Task data —
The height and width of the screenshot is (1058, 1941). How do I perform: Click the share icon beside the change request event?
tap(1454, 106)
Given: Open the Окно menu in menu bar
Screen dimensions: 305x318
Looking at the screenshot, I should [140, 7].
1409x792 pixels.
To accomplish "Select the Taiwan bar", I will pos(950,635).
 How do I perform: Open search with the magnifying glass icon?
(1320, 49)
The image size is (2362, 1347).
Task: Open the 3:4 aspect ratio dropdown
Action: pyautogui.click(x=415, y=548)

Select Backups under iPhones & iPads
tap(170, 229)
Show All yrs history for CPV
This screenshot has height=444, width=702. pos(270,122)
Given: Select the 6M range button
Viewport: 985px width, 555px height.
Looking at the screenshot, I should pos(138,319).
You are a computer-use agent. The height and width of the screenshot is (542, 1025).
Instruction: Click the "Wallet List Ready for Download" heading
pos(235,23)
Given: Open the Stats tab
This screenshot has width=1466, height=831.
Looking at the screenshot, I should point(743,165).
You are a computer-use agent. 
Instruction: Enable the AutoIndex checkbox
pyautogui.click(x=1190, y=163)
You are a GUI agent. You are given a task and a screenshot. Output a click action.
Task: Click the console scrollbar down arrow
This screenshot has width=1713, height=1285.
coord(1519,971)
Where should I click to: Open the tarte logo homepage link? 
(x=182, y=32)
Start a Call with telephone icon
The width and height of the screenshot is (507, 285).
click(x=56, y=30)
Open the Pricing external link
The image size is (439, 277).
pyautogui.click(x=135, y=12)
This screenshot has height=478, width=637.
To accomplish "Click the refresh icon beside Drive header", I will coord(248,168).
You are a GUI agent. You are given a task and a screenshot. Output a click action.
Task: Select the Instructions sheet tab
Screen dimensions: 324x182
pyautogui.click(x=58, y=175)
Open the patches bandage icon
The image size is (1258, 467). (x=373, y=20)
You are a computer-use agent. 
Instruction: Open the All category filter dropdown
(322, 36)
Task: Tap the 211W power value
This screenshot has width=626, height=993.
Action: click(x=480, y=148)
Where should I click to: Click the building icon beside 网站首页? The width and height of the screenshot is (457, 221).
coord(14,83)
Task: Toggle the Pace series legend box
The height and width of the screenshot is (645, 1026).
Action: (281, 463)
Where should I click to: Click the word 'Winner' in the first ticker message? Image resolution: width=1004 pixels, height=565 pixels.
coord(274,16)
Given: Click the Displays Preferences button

Short task — Reproduce verbatim the lines of the records above, from the first line through the line containing "I will pos(950,635).", with both ends included.

Exercise output —
The height and width of the screenshot is (1058, 1941). How do I perform: Click the share icon beside the change request event?
tap(1454, 106)
Given: Open the Окно menu in menu bar
Screen dimensions: 305x318
Looking at the screenshot, I should [140, 7].
1409x792 pixels.
To accomplish "Select the Taiwan bar", I will pos(950,635).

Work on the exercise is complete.